→ **ABOUT THIS TASK**
Go to the line that contains "This screenshot has height=299, width=531." and extract it along with every line after it, exactly, through the end of the data below.

PROVIDED DATA START

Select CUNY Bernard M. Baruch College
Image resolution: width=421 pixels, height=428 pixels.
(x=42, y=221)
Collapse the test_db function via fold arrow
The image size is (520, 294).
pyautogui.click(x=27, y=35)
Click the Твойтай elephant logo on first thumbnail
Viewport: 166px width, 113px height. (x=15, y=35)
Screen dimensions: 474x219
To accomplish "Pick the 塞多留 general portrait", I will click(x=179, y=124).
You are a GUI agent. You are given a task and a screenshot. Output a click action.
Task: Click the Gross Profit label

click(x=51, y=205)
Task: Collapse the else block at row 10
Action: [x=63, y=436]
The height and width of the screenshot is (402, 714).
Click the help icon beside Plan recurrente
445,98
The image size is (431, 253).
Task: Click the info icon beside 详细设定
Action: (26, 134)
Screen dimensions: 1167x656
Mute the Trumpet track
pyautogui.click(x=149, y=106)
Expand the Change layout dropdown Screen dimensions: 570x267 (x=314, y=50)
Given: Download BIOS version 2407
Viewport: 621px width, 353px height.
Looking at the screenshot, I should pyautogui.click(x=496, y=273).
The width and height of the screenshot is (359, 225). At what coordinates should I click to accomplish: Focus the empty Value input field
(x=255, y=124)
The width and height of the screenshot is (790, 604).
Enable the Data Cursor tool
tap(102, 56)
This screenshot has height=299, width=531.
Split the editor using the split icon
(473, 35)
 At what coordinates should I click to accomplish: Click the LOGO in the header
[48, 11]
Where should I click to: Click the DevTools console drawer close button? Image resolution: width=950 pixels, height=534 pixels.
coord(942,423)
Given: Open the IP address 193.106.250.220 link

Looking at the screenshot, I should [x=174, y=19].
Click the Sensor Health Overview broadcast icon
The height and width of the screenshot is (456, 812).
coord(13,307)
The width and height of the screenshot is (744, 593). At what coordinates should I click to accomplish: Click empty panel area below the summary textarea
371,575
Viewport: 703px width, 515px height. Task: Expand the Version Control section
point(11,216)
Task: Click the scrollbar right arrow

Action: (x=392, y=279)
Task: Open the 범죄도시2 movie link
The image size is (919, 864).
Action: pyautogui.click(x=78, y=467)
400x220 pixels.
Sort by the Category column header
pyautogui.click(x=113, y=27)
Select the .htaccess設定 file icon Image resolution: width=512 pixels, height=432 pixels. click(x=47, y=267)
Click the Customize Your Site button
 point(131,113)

PROVIDED DATA END

→ **RESPONSE TO THE EXERCISE**
This screenshot has height=299, width=531.
Split the editor using the split icon
(473, 35)
 At what coordinates should I click to accomplish: Click the LOGO in the header
[48, 11]
Where should I click to: Click the DevTools console drawer close button? Image resolution: width=950 pixels, height=534 pixels.
coord(942,423)
Given: Open the IP address 193.106.250.220 link

Looking at the screenshot, I should [x=174, y=19].
Click the Sensor Health Overview broadcast icon
The height and width of the screenshot is (456, 812).
coord(13,307)
The width and height of the screenshot is (744, 593). At what coordinates should I click to accomplish: Click empty panel area below the summary textarea
371,575
Viewport: 703px width, 515px height. Task: Expand the Version Control section
point(11,216)
Task: Click the scrollbar right arrow

Action: (x=392, y=279)
Task: Open the 범죄도시2 movie link
The image size is (919, 864).
Action: pyautogui.click(x=78, y=467)
400x220 pixels.
Sort by the Category column header
pyautogui.click(x=113, y=27)
Select the .htaccess設定 file icon Image resolution: width=512 pixels, height=432 pixels. click(x=47, y=267)
Click the Customize Your Site button
 point(131,113)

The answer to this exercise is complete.